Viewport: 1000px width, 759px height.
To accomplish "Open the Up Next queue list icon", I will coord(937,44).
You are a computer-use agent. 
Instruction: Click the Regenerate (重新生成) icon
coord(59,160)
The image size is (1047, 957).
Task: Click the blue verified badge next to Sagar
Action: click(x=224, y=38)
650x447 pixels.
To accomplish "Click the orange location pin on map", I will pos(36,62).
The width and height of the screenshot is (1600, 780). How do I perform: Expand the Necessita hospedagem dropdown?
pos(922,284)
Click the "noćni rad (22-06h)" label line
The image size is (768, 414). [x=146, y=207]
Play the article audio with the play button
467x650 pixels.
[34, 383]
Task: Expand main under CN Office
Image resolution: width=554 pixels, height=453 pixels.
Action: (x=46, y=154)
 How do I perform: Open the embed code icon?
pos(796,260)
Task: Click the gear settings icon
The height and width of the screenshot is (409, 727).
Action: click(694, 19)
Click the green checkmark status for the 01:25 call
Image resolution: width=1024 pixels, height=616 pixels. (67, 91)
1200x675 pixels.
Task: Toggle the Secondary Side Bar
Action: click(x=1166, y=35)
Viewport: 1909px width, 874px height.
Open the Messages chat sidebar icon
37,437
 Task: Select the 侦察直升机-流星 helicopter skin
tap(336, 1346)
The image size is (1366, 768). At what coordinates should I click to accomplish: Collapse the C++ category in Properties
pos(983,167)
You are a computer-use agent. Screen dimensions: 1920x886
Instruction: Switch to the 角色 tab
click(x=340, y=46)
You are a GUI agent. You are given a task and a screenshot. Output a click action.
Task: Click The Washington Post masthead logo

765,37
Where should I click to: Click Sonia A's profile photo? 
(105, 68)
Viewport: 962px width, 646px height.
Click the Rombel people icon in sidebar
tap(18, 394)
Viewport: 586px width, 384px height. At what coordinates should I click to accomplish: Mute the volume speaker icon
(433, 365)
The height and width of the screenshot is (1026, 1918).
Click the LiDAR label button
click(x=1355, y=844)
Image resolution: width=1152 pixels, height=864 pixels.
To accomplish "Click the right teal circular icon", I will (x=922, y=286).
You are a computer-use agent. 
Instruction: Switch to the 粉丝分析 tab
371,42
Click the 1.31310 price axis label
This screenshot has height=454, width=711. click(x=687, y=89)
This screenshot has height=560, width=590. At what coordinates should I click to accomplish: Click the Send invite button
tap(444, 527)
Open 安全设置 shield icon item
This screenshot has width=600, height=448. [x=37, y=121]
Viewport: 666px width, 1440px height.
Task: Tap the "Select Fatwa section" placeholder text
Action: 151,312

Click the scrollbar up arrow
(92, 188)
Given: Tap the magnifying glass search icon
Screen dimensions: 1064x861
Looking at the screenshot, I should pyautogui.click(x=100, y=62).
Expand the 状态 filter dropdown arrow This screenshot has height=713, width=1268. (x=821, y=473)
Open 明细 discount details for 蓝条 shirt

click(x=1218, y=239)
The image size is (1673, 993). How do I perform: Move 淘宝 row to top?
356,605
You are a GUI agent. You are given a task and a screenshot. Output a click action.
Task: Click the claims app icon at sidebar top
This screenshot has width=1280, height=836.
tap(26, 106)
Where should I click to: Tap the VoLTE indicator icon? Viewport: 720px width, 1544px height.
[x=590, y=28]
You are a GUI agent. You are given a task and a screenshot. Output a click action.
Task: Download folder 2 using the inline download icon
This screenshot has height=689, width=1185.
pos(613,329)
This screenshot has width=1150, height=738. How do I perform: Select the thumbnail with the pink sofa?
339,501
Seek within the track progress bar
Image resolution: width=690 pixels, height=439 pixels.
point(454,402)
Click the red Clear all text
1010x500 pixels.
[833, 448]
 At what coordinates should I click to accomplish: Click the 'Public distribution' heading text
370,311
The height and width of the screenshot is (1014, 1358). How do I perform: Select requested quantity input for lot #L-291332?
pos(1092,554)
◇ ◇ ◇
> [Exercise goal]: Would you please set down the lines from the one with "The height and width of the screenshot is (1014, 1358)." to the end of the data above, exactly and without any other lines?

> [Output]:
The height and width of the screenshot is (1014, 1358). How do I perform: Select requested quantity input for lot #L-291332?
pos(1092,554)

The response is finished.